ECLI:NL:HR:2004:AR2036
Hoge Raad
- Cassatie
- F.H. Koster
- G.J.M. Corstens
- A.J.A. van Dorst
- W.A.M. van Schendel
- J. de Hullu
- Rechtspraak.nl
Cassatieberoep tegen ongegrondverklaring beklag teruggave inbeslaggenomen voorwerpen
In deze zaak heeft de Hoge Raad op 14 december 2004 uitspraak gedaan in het cassatieberoep van klagers tegen een beschikking van het Gerechtshof te 's-Hertogenbosch.
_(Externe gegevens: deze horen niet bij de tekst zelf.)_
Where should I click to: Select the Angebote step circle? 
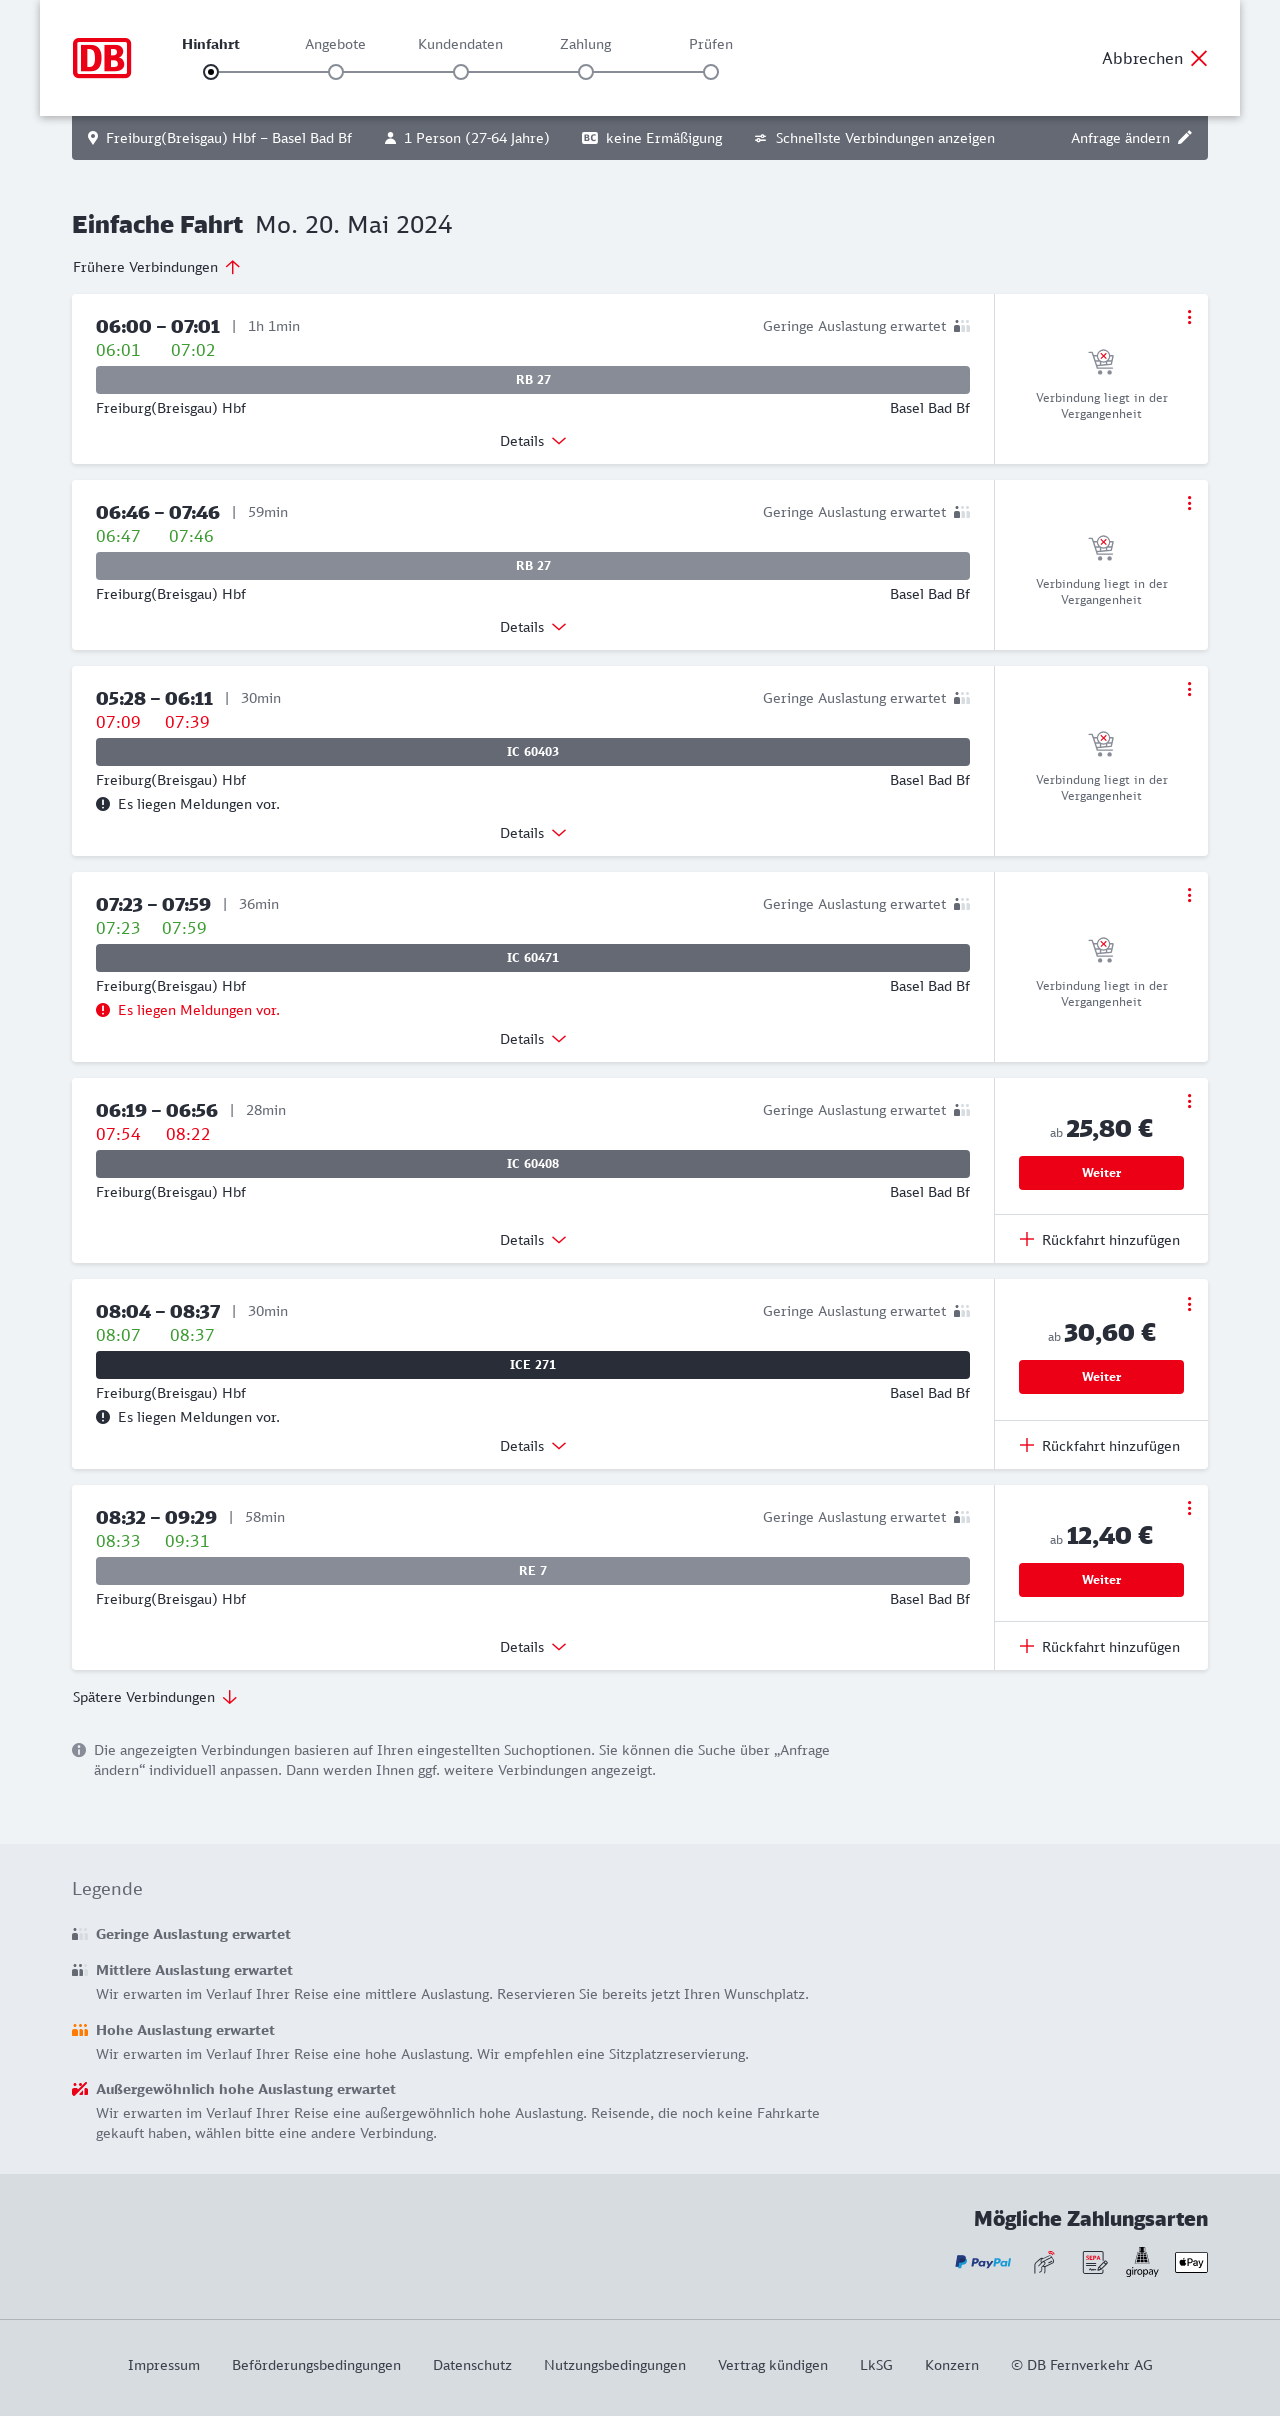pos(336,72)
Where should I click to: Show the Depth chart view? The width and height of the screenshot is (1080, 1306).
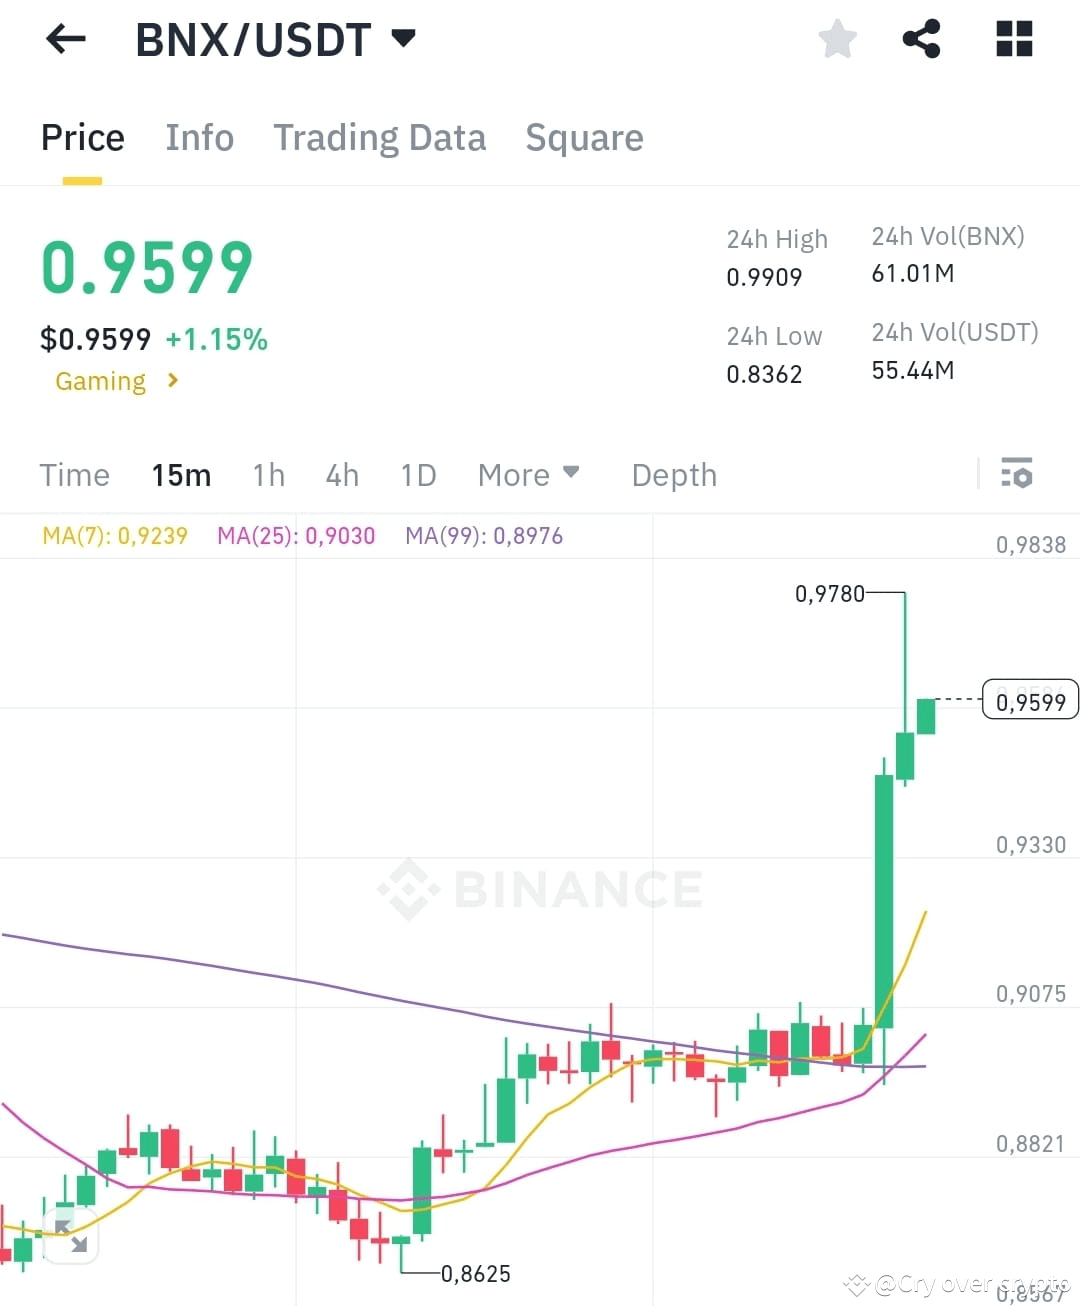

De klagers, geboren in 1946 en 1945, hadden een beklag ingediend op basis van artikel 552a van het Wetboek van Strafvordering, met als doel de teruggave van inbeslaggenomen voorwerpen. De Rechtbank te Roermond had eerder op basis van artikel 36b, eerste lid onder 4º, van het Wetboek van Strafrecht, de onttrekking aan het verkeer van deze voorwerpen uitgesproken. De Hoge Raad heeft in de zaken met nummers 01552/04 B en 01553/04 B het cassatieberoep verworpen, waardoor de klagers niet-ontvankelijk zijn verklaard in hun beroep tegen de beschikking van het Hof. De Hoge Raad oordeelde dat, gezien de eerdere beslissing, de klagers niet meer ontvankelijk konden worden verklaard in hun cassatieberoep tegen de ongegrondverklaring van hun klaagschrift. De uitspraak benadrukt de strikte toepassing van de ontvankelijkheidseisen in cassatieprocedures, vooral wanneer eerdere beslissingen onherroepelijk zijn geworden. De beschikking van de Hoge Raad is gegeven door vice-president F.H. Koster en vier andere raadsheren, en is openbaar uitgesproken tijdens de zitting op 14 december 2004.